Assigned task:
No pictures, please. Copy exactly the lines from the one with "elizaveta.munich@gmail.com (120, 1690)" through the final line below.

Collected data
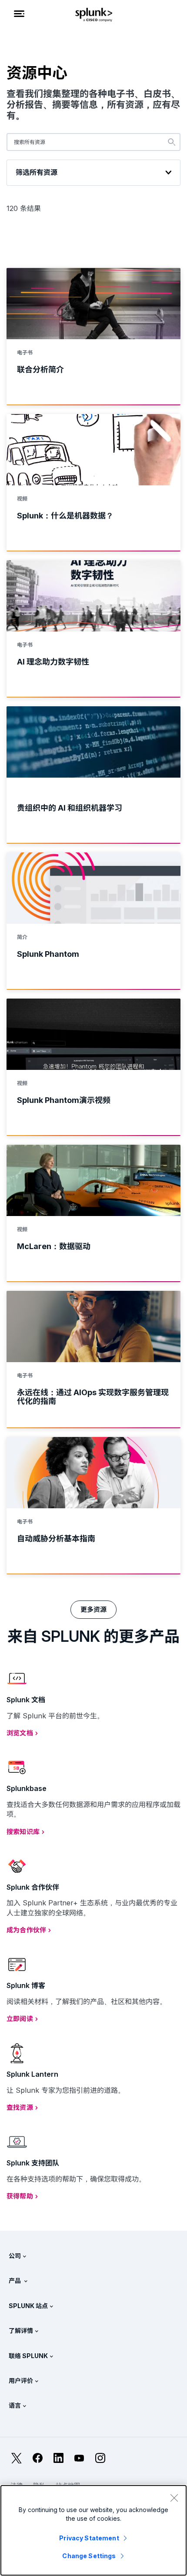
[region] (93, 2530)
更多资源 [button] (93, 1609)
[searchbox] (93, 142)
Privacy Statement (89, 2538)
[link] (93, 336)
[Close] (174, 2497)
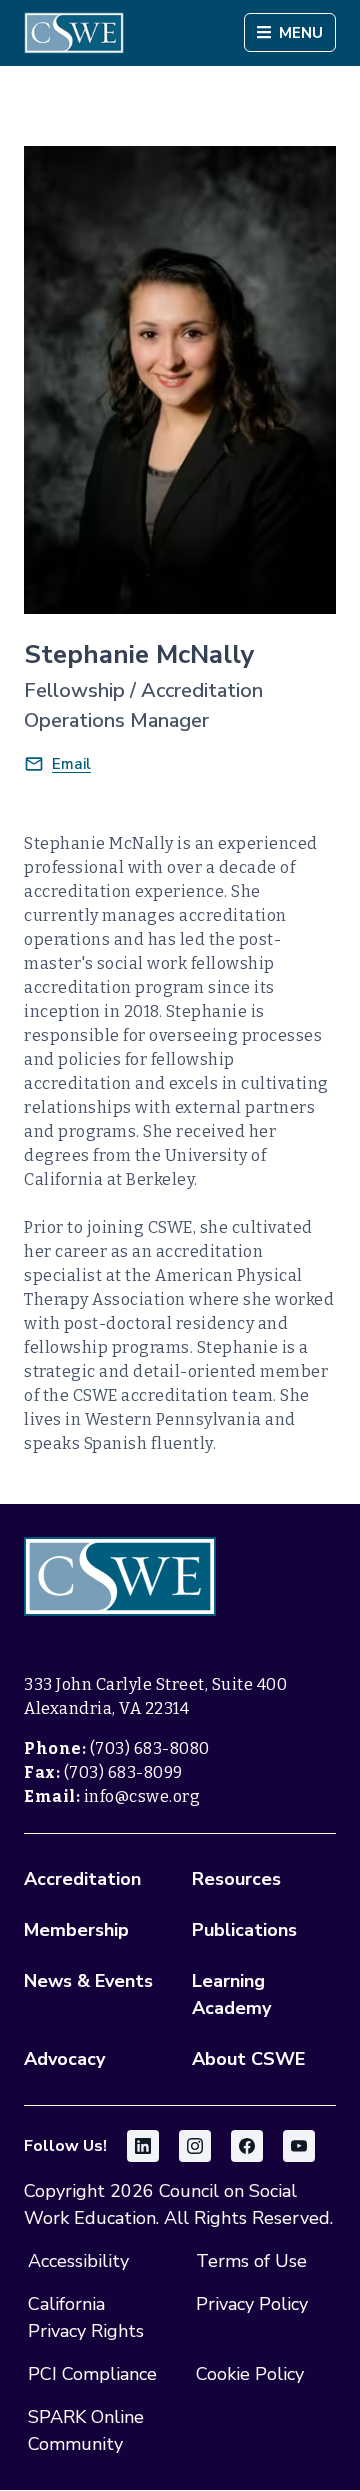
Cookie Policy (250, 2374)
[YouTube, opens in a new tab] (299, 2146)
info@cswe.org (142, 1796)
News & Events (88, 1981)
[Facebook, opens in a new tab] (247, 2146)
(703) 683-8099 (123, 1772)
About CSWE (248, 2059)
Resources (236, 1879)
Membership (76, 1930)
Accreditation (82, 1879)
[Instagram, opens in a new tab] (195, 2146)
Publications (244, 1930)
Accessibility (78, 2261)
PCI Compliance (92, 2374)
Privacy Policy (252, 2304)
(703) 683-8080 (150, 1748)
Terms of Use (251, 2261)
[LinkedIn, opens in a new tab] (143, 2146)
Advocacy (64, 2059)
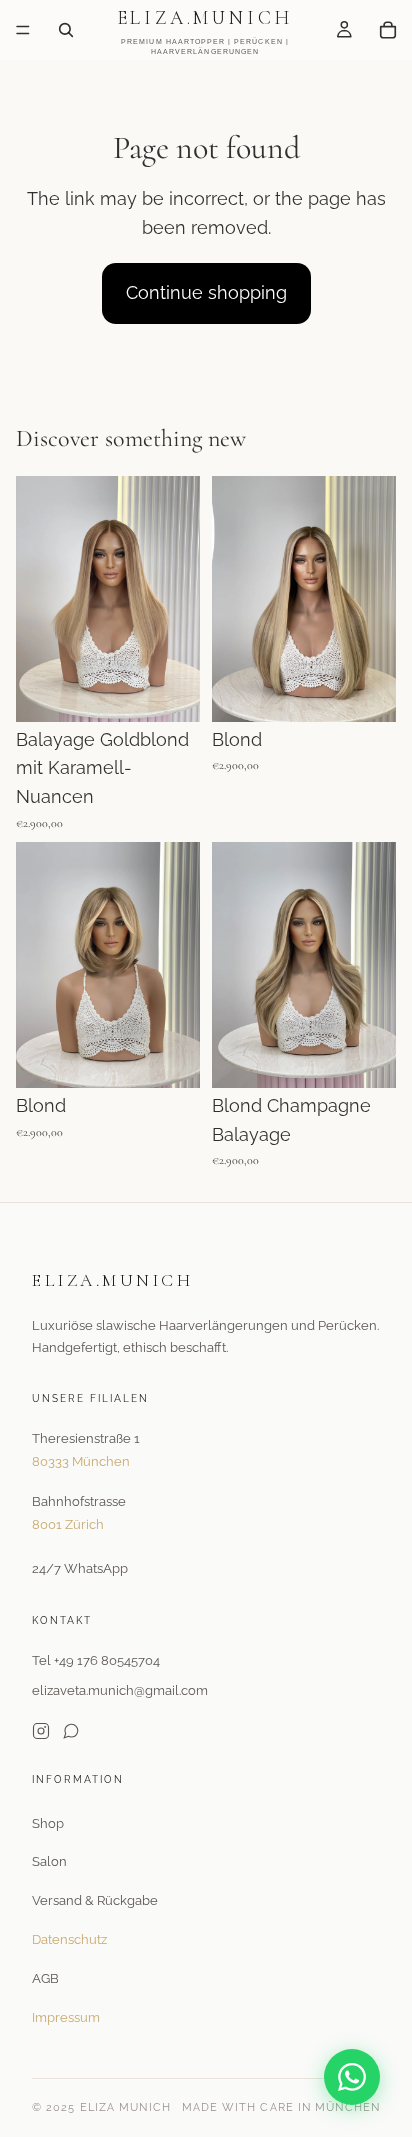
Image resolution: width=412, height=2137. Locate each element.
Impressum (66, 2017)
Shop (48, 1823)
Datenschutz (69, 1939)
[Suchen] (66, 30)
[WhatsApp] (352, 2077)
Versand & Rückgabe (95, 1900)
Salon (49, 1861)
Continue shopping (206, 292)
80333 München (81, 1461)
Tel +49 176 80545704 (96, 1660)
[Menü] (23, 30)
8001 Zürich (68, 1524)
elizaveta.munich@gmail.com (120, 1690)
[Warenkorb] (388, 30)
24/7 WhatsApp (80, 1568)
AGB (45, 1978)
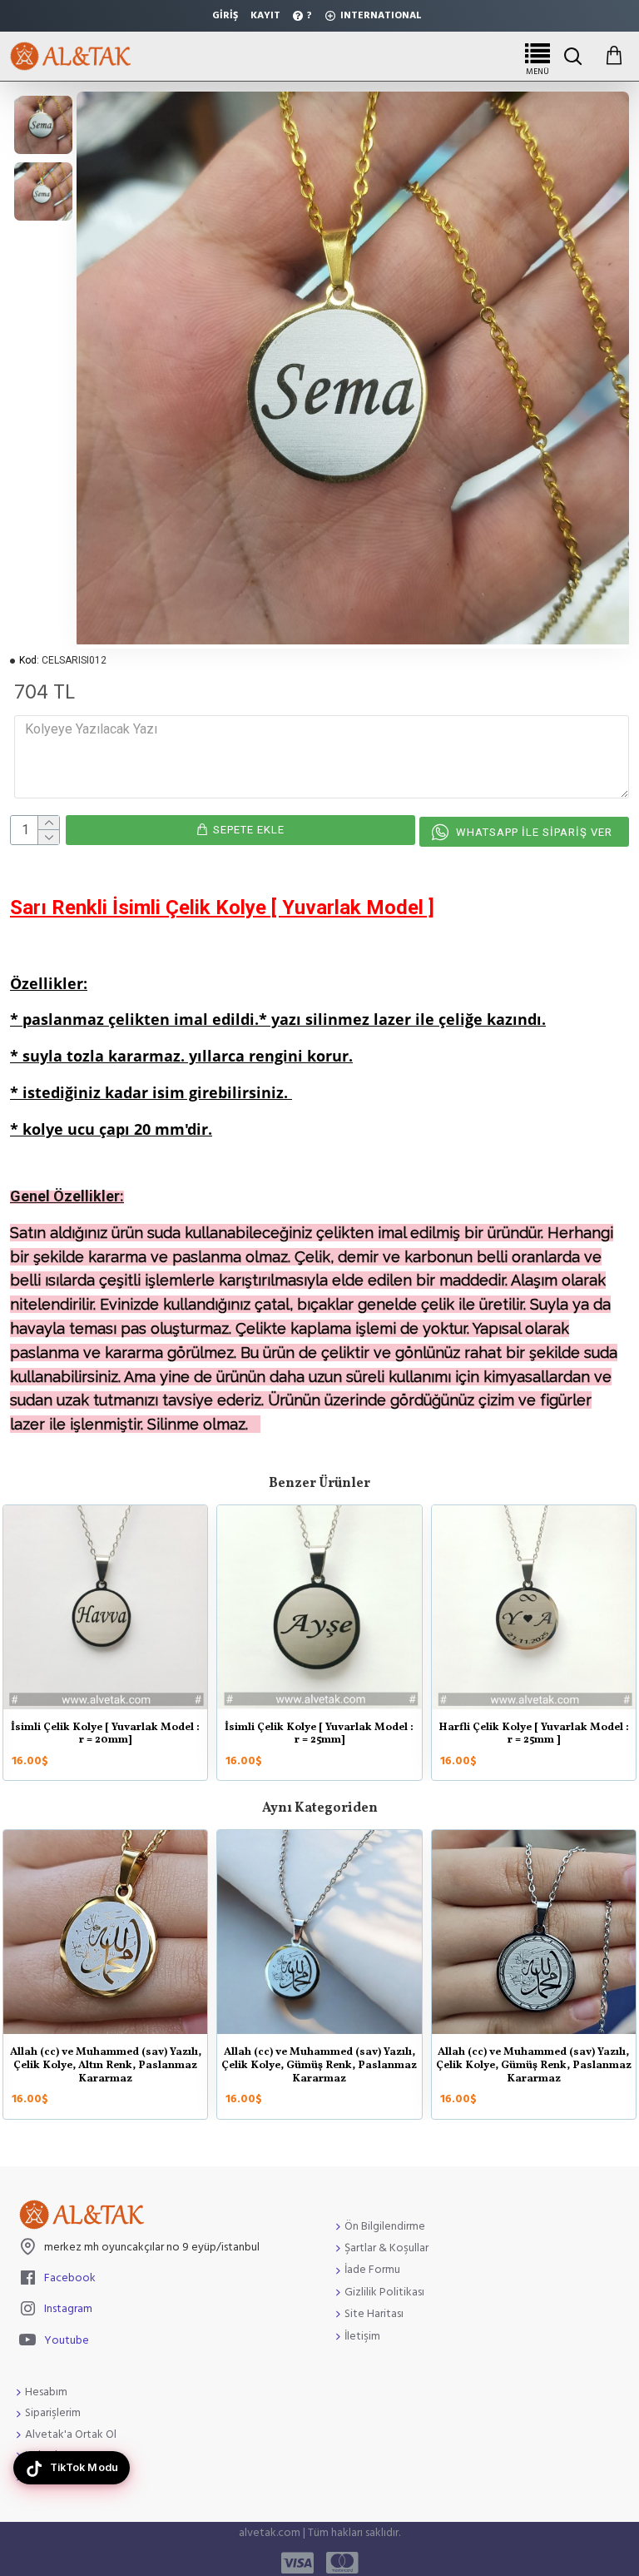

Written solution:
elizaveta.munich@gmail.com (120, 1690)
[Warenkorb] (388, 30)
24/7 WhatsApp (80, 1568)
AGB (45, 1978)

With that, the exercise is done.